* To do: In the copy, include no images, and repeat each entry precisely as written.

* Stored data entries:
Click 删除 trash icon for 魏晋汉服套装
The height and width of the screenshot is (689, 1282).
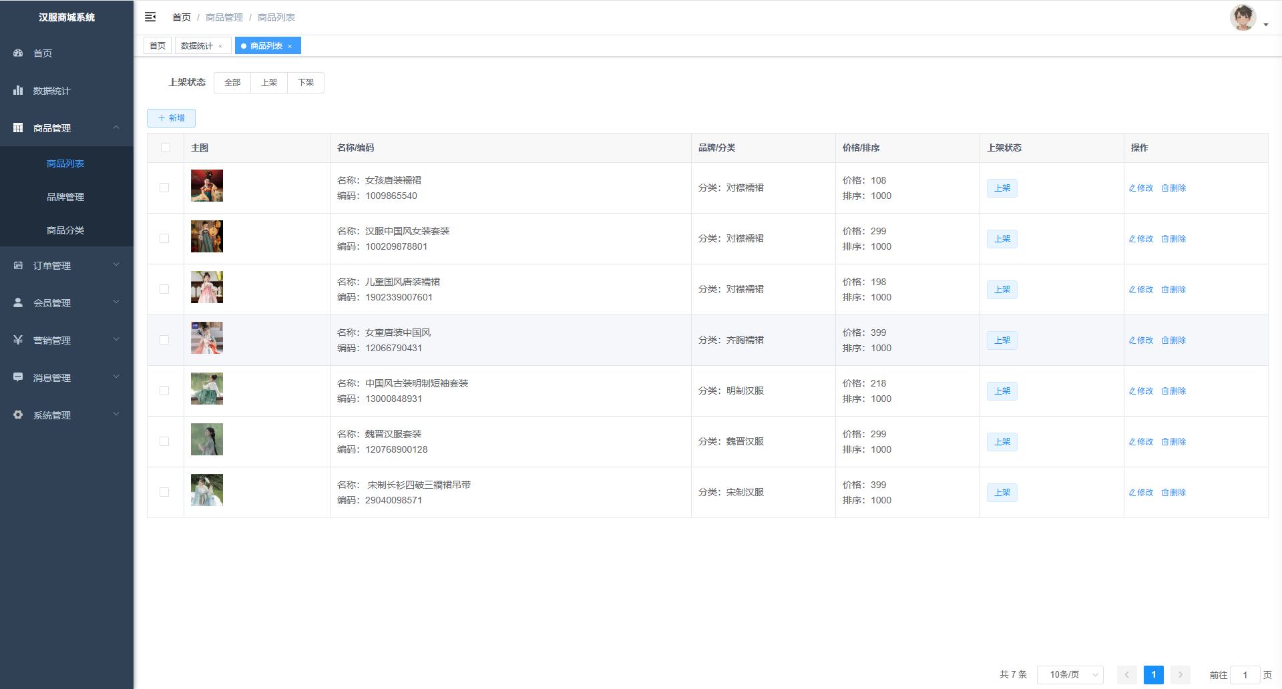[x=1165, y=442]
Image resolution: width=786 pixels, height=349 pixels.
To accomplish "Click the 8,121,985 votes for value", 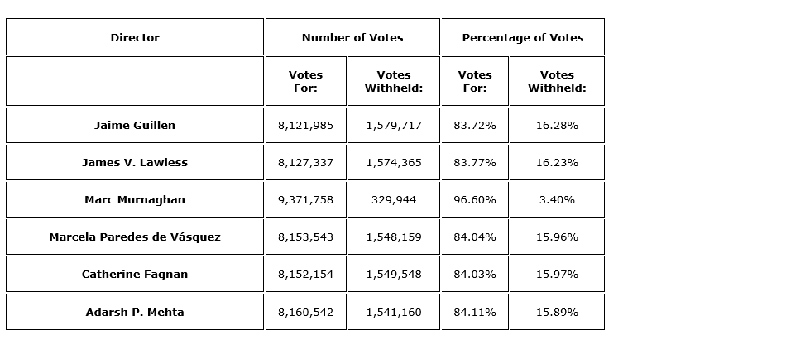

* Task result:
Click 删除 trash icon for 魏晋汉服套装
The height and width of the screenshot is (689, 1282).
[x=1165, y=442]
Image resolution: width=786 pixels, height=349 pixels.
To accomplish "Click the 8,121,985 votes for value", 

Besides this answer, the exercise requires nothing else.